The study, prepared by Kappes, Cassidy & Associates, proposes Sulliden could build a 10,000-tonne-per-day operation for US$132 million. It estimates another $48 million would be needed to sustain the mine over its 10-year life. Shahuindo is located 80 km from the city of Cajamarca.
Once up and running, Shahuindo should produce 84,500 oz. gold and 167,200 oz. silver a year. Total cash costs net of silver credits are pegged at US$552 per oz. gold.
National Bank Financial analyst Steve Parsons says he anticipated Shahuindo to deliver more ounces at lower capital and operating costs than outlined in the feasibility. Parsons had expected annual production at roughly 95,000 oz. gold and 145,000 oz. silver or 95,800 gold-equivalent oz., and total cash costs at US$490 per oz. gold, after silver credits. He had predicted Shahuindo would’ve cost around US$115 million to build.
“In response to modestly higher-than-expected capex and opex for the Shahuindo ‘Start-Up’ scenario and the related net asset value implications, we are lowering our target price to $2.00 from $2.15,” he writes in a note, maintaining his “sector outperform” rating.
Gary Baschuk, an analyst at Raymond James, sharing similar cost and size concerns revised his target from $2.90 to $2.00, following the study’s release on Sept. 26.
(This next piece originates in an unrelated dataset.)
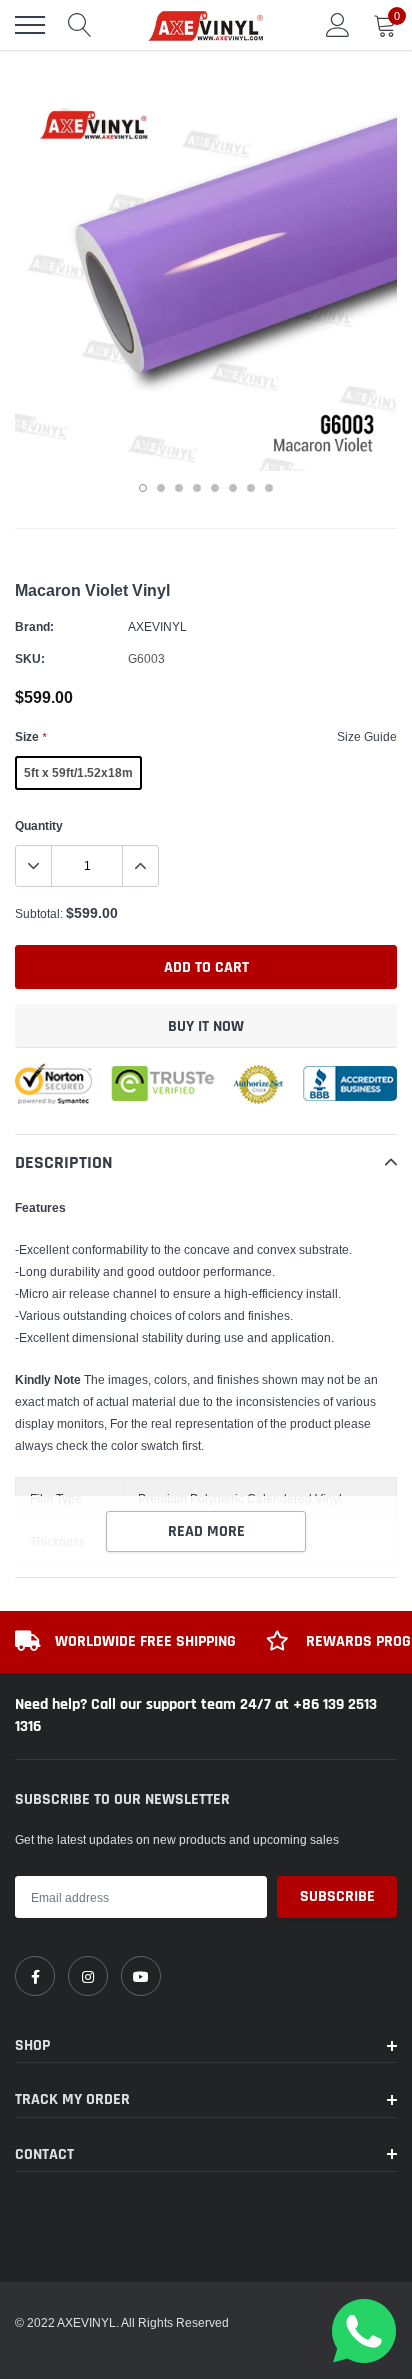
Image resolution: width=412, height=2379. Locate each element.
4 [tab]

Commenting on the project’s initial throughput of 10,000 tonnes per day, the company says the study used only 40% of Shahuindo’s gold ounces from the total oxide resource, adding there’s room for expansion.
Shahuindo’s existing resource “could support a significantly higher mining rate and production profile,” Sulliden states, adding it opted to start off with a smaller mine to keep the capital costs down.
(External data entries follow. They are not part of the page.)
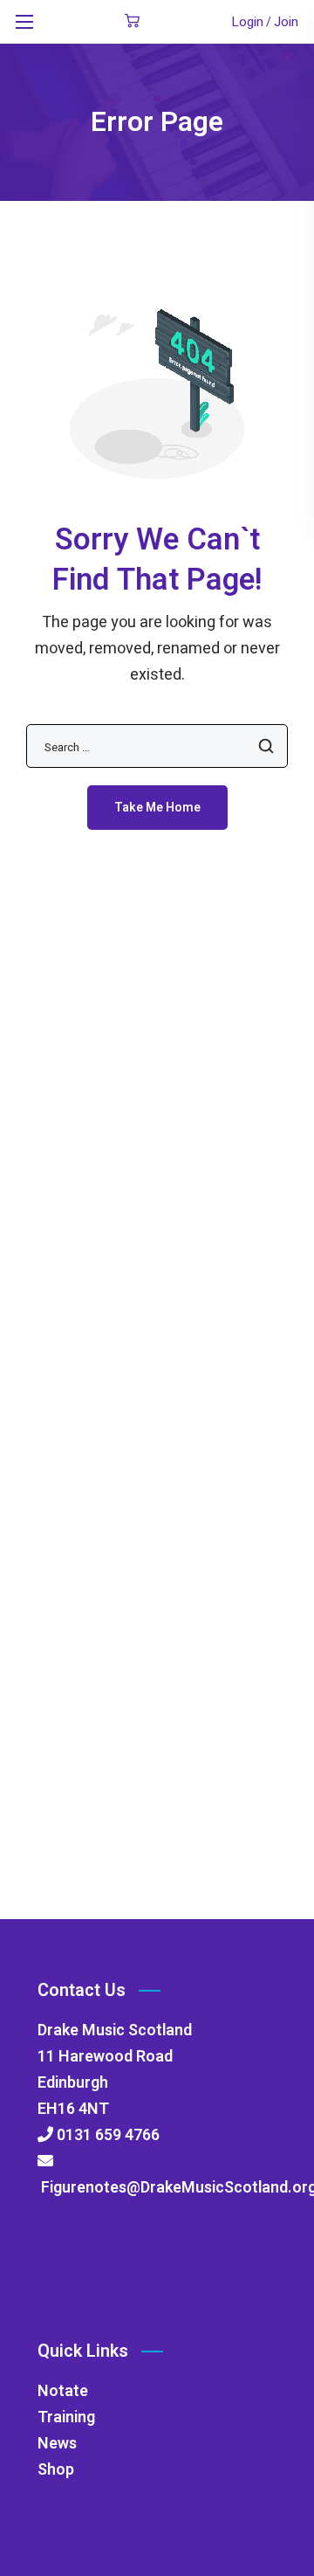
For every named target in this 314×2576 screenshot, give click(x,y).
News (57, 2443)
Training (66, 2417)
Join (286, 21)
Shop (56, 2470)
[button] (132, 22)
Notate (63, 2391)
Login (247, 21)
Haywood Securities’ analyst Kerry Smith, despite noting that the project would require more capital than the US$100 million previously suggested, reiterated his $2.30 target and “sector outperform” rating.
Smith points out that the study indicates the project has higher life-of-mine average gold grade and recovery than he had assumed. Shahuindo has an average grade of 0.84 gram per tonne and gold recovery of 85.8%, compared to Smith’s estimate of 0.7 gram per tonne and 81% recovery.
Even with the modest changes in production and higher start-up cost, the analysts agree that the project’s economics are still appealing.
On an after-tax basis, Shahuindo has a net present value of US$248.6 million and an internal rate of return of 37.8%, using a 5% discount and US$1,415 per oz. gold and US$27 per oz. silver prices.
Sulliden anticipates recouping its initial investment in a little over two years.
With the feasibility study ticked off its checklist, Sulliden is now working on project financing and wrapping up its environmental and social impact assessment report as part of Shahuindo’s permitting process. The report should be ready to submit to the Peruvian Ministry of Energy and Mines before year-end.
Sulliden plans to start mine construction in early 2013, and estimates production to kick off in late 2013 or by September 2014.
On the feasibility news, Sulliden dropped 4% to close Sept. 26 at $1.17 in Toronto.